Маленький Лео моргнул. Часы менялись у него на глазах.
Человечек был уже в хирургической маске и облегающей хирургической шапочке. Рука его с зажатым в ней скальпелем судорожно дергалась, рассекая, рассекая, рассекая…
– И под ножом уходим мы, уходим… – горько рассмеялся кто-то, сидевший в его голове. Нет, не кто-то, а он сам, Лео, только не мальчик, а почти старик.
Крики… Кричали маленькие фигурки в часах. Кричали там, за стенами этой холодной, холодной комнаты.
Глаза маленького Лео остановились на двери, прочном деревянном барьере, за которым находилась спальня родителей, место, которого он боялся, место, запретное для него. Поперечную балку украшало грубовато вырезанное деревянное сердце, символ любви, как представлялось мальчику, выглядевший здесь несколько неуместно. Сейчас это сердце из старого полированного дуба начало медленно, едва заметно биться, пульсировать, стремясь попасть в такт с его собственным, пришпоренным страхом и гулко отдающимся в ушах пульсом.
За ним, этим трепещущим деревянным сердцем, скрывалось святилище его родителей, их частный заповедник, куда ребенка никогда и ни при каких обстоятельствах – как бы он ни нуждался в них, как бы ни был напуган – не допускам. Ни стеклянной панели, ни окошечка не было, и что происходит за толстым непроходимым препятствием, никому знать не дозволялось.
Если бы хоть краешком глаза заглянуть туда и понять, что будет, когда ты все же вставишь ключ в замок и повернешь…

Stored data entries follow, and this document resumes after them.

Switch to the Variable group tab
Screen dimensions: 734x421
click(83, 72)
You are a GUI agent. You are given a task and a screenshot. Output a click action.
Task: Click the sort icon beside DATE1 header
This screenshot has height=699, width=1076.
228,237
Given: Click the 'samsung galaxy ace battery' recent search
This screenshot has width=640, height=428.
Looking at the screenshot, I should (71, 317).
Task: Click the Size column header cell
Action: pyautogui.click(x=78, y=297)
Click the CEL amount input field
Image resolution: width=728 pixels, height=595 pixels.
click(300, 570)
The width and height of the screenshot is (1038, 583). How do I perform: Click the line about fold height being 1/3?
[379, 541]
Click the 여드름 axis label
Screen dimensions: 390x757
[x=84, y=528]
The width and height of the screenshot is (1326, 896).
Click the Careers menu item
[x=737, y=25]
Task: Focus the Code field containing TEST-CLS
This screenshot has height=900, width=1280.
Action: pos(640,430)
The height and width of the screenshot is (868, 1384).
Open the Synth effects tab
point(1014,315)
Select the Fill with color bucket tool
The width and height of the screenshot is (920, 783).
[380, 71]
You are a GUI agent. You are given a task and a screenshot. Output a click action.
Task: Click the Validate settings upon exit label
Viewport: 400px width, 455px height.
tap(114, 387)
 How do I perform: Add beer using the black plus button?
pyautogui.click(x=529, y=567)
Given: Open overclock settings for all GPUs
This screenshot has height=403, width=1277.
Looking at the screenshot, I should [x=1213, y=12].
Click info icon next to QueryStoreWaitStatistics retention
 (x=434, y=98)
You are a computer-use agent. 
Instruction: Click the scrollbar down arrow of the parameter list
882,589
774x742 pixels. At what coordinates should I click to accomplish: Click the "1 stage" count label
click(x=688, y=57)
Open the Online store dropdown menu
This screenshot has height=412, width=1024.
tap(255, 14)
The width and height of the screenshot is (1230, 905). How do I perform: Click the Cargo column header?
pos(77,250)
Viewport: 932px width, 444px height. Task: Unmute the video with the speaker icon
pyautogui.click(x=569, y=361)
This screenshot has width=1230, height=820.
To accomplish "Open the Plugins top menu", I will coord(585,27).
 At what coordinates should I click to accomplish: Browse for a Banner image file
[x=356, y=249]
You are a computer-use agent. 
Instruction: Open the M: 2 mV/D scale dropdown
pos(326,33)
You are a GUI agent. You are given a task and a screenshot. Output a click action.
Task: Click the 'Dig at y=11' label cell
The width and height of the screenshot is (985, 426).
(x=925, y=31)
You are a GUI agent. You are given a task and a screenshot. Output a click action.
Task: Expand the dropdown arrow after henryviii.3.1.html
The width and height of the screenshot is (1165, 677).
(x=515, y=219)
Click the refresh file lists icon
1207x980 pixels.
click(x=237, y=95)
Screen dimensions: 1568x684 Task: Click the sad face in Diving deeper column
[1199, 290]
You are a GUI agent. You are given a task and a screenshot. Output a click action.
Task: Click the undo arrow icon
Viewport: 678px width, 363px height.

Он лежал на столе, маня и дразня его приглушенным блеском старого металла, тяжелый и неуклюжий, слишком большой для неловких детских пальцев, цеплявшихся за острые углы, но так и не нашедших точку опоры. И даже если бы у него получилось, родительская спальня все равно оставалась запретной территорией. Так ему говорили, так его учили годами. То, что происходило там, не имело к нему никакого отношения.
Воздух снова задрожал от гула колокола и крика кукушки. Маятник опять качнулся слева направо и словно застрял во времени, перепачканный кровью маленькой женщины, мечущейся, кричащей и бьющейся в строго очерченном кругу жизни на крылечке шале.
Ничто не могло остановить размахивающего ножом человечка. Ни маятник. Ни бестелесный, призрачный голос в голове мальчика. Ни даже сам Бог. Потому что и он, этот неутомимый палач, был частью Бога, той частью, что всегда приходит в конце.
Но на этот раз произнести нужные слова он не смог. Маятник не шелохнулся. В голове маленького Лео Фальконе заворочался глубокий, первобытный страх, тот страх, от которого деревенеют члены, разжижаются мысли и промокают штанишки.
– Прошлое прошло, – произнес голос взрослого, старого Лео. – Доверься мне.
– Так что же мне делать? – спросил он, уже приготовившись пустить слезу, потому что при виде слез взрослые всегда смягчались.
– То, что будешь делать всегда. От начала и до конца. То, что заменит все остальное. Думай!
Лео попытался сделать то, что посоветовал голос. Он не хотел оставаться в этом месте. Не хотел заглядывать за запертую деревянную дверь с грубо вырезанным, умирающим сердцем. Не хотел пользоваться лежащим на столе большим железным ключом. Больше всего ему хотелось спать. Положить голову на стол, закрыть глаза, ни о чем не думать и не видеть ничего, кроме тьмы, казавшейся в сравнении с этим безумным, негостеприимным местом теплым и гостеприимным приютом, убежищем от собирающихся вокруг него мучений и страданий.